— Start of Data shown —
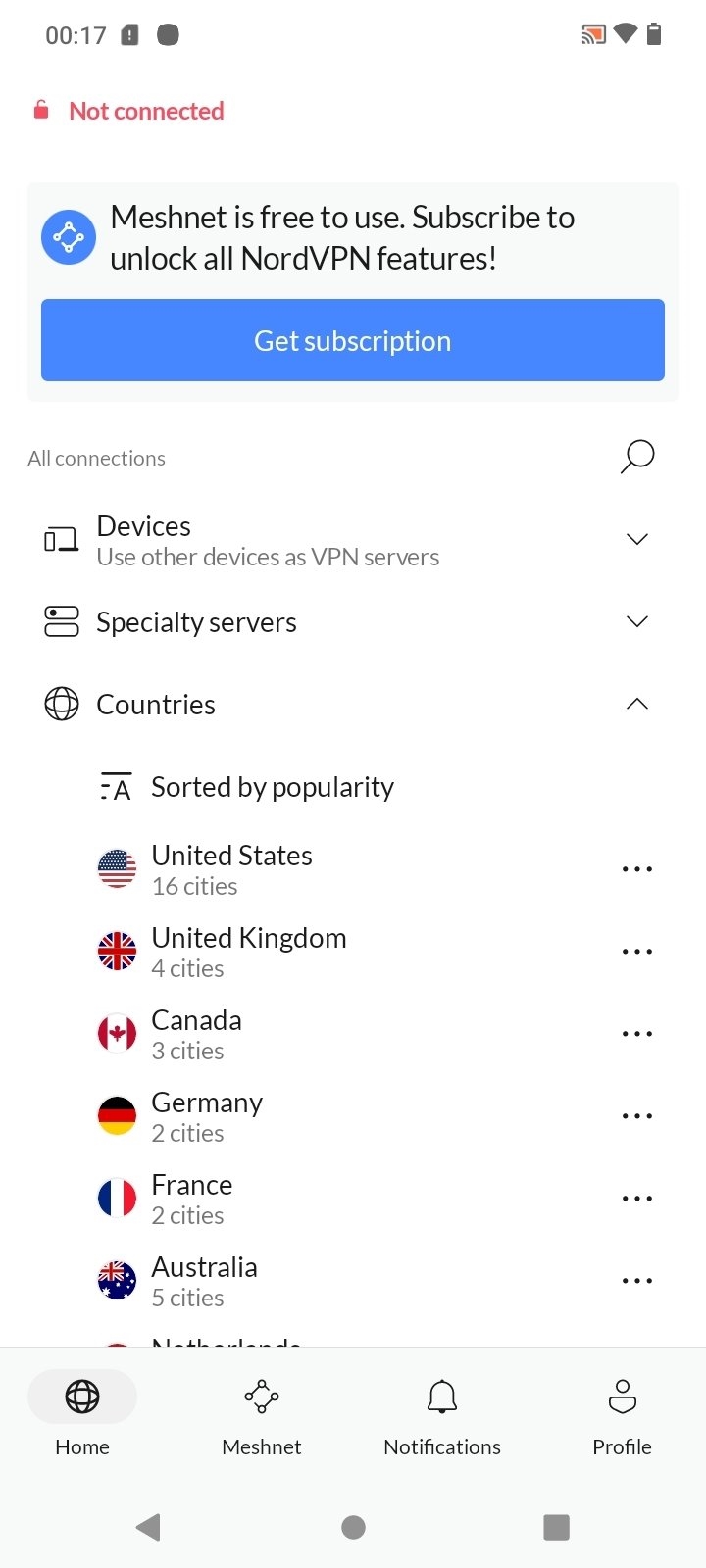706x1568 pixels.
Task: Open the Notifications tab
Action: point(442,1417)
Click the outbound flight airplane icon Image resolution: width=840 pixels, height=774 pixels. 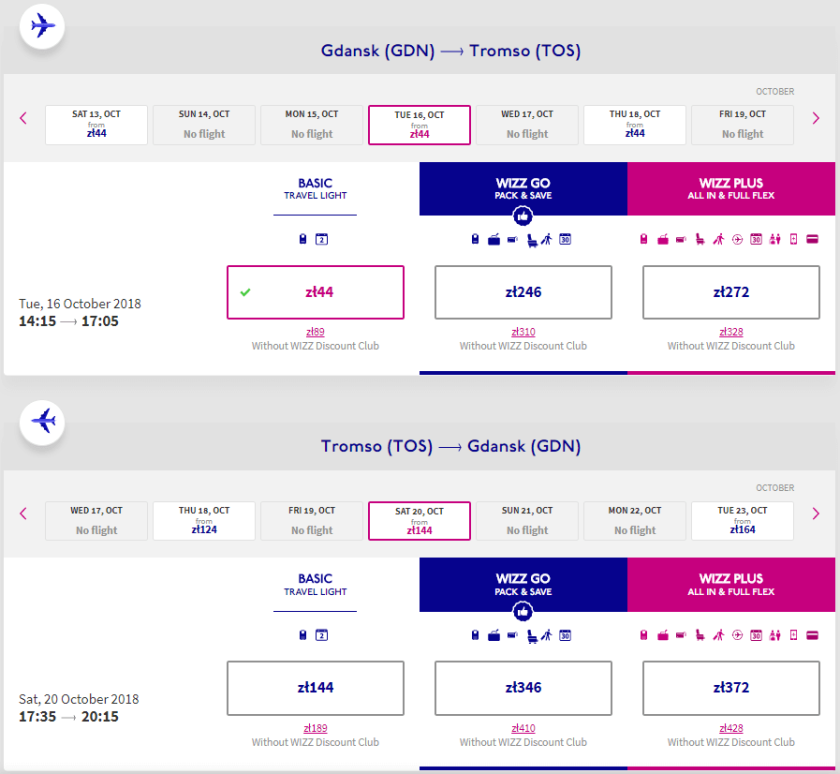42,25
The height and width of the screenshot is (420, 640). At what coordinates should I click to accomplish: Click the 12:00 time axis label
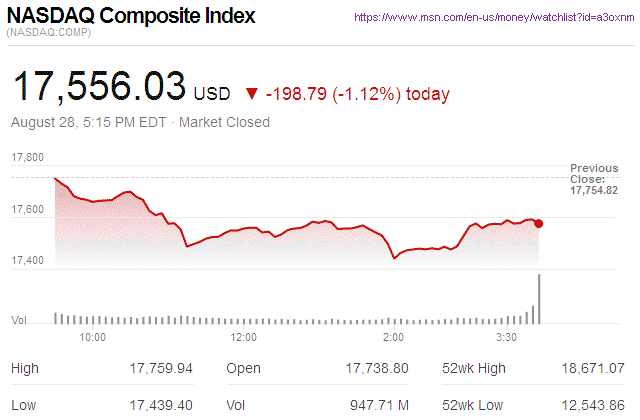pos(243,338)
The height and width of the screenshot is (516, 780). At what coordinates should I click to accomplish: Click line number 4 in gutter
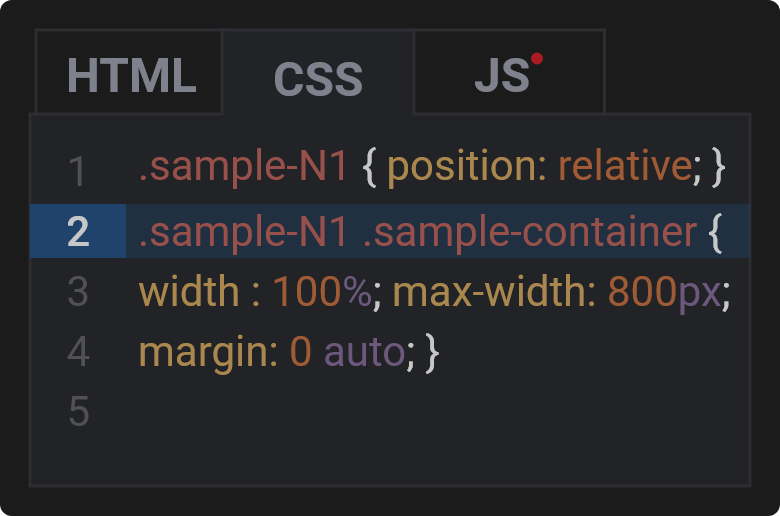click(x=78, y=351)
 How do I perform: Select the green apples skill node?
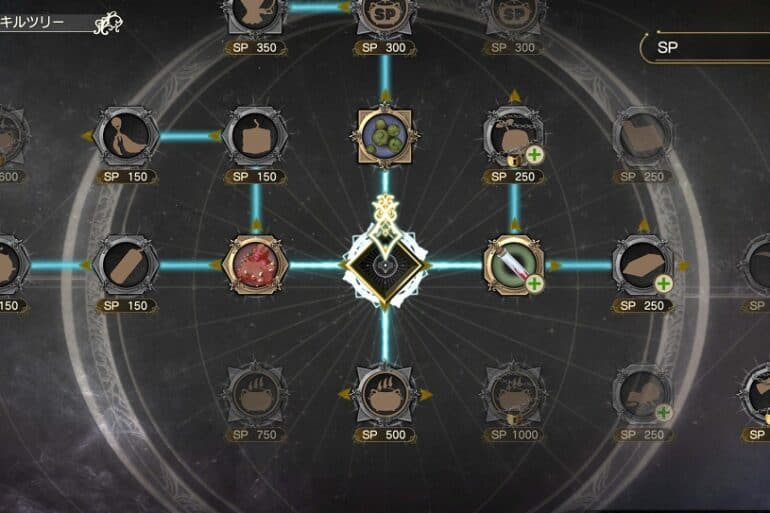pyautogui.click(x=385, y=136)
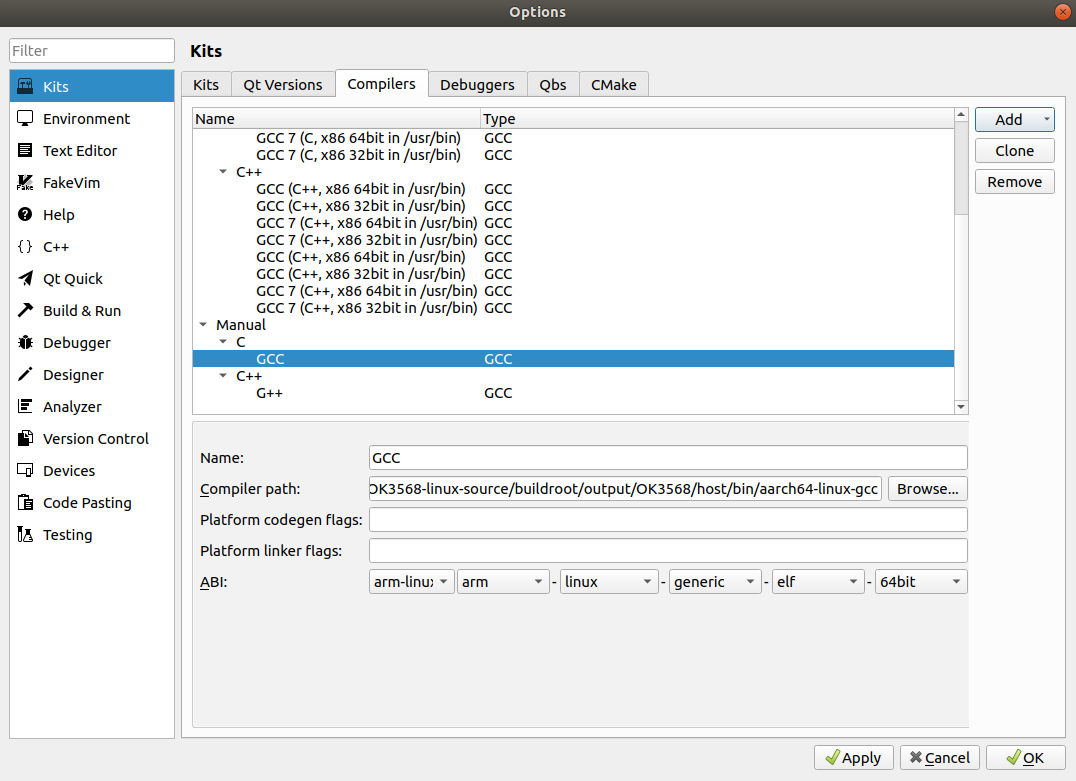Image resolution: width=1076 pixels, height=781 pixels.
Task: Select the Text Editor category icon
Action: coord(26,151)
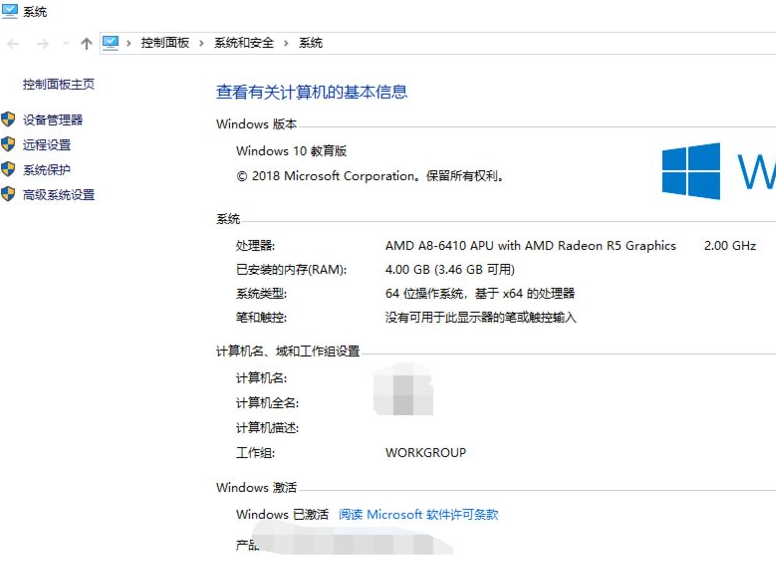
— End of Data shown —
Goal — Give everything from the line containing "How do I perform: Select" down to the last of the lines above as a Markdown table with the columns Row and Line, skipping blank lines. Leave the pictures out.

Response to this exercise —
| Row | Line |
|---|---|
| 1 |  How do I perform: Select the green apples skill node? |
| 2 | pyautogui.click(x=385, y=136) |
| 3 | Image resolution: width=1076 pixels, height=781 pixels. |
| 4 | Task: Select the Text Editor category icon |
| 5 | Action: coord(26,151) |